PROBLEM -
Give the number of lines in the listing that contain the word "agent", and nothing besides.

──────────────────────────────

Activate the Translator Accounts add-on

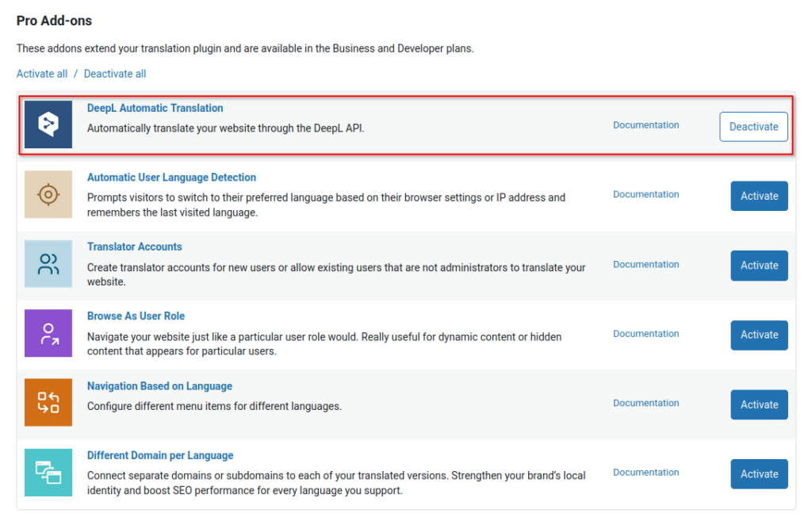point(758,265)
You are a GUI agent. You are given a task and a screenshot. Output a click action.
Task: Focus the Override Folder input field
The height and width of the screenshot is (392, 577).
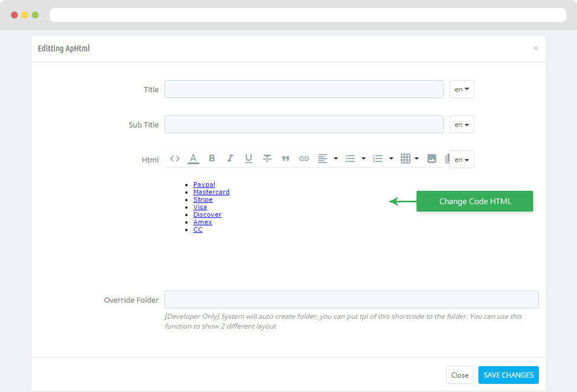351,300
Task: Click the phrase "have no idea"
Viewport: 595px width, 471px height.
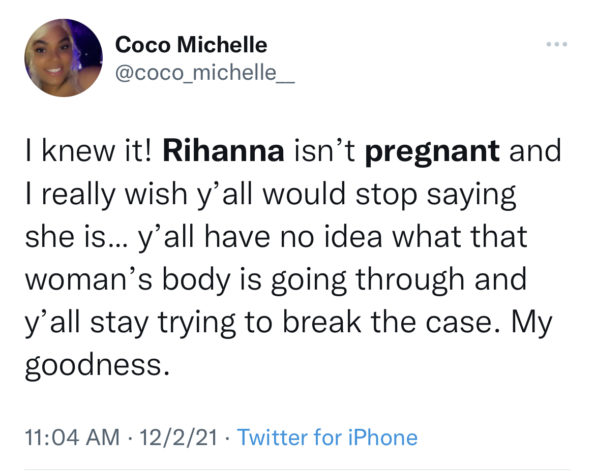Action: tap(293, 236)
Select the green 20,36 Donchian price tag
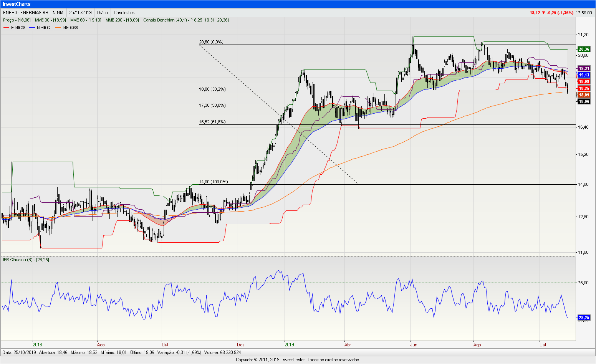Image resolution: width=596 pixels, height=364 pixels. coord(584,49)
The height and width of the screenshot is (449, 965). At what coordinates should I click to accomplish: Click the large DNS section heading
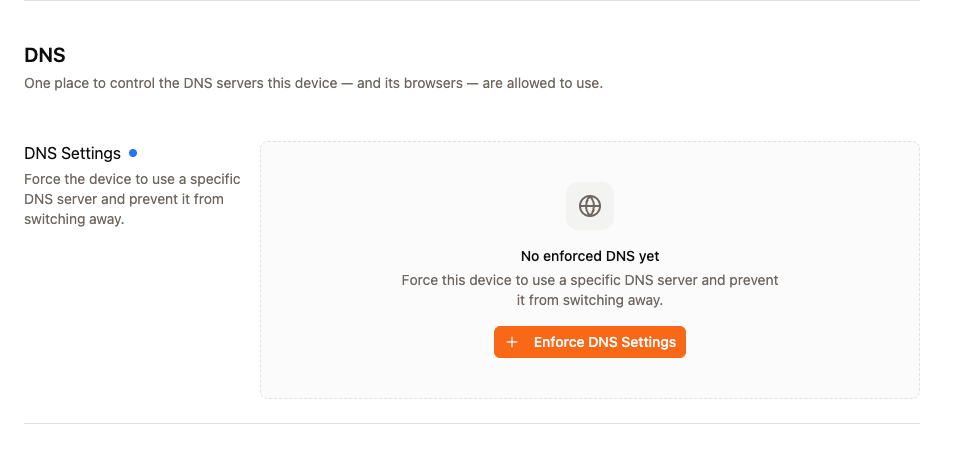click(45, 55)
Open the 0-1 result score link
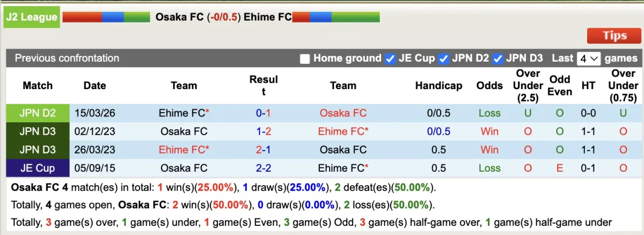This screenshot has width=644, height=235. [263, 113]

──────────────────────────────

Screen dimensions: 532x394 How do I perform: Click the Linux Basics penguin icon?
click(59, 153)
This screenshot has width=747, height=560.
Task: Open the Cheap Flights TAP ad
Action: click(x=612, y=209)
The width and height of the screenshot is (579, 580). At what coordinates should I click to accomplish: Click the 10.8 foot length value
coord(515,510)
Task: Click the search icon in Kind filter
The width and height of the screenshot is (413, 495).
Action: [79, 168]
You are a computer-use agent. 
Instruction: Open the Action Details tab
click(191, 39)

──────────────────────────────

EXERCISE ANSWER -
2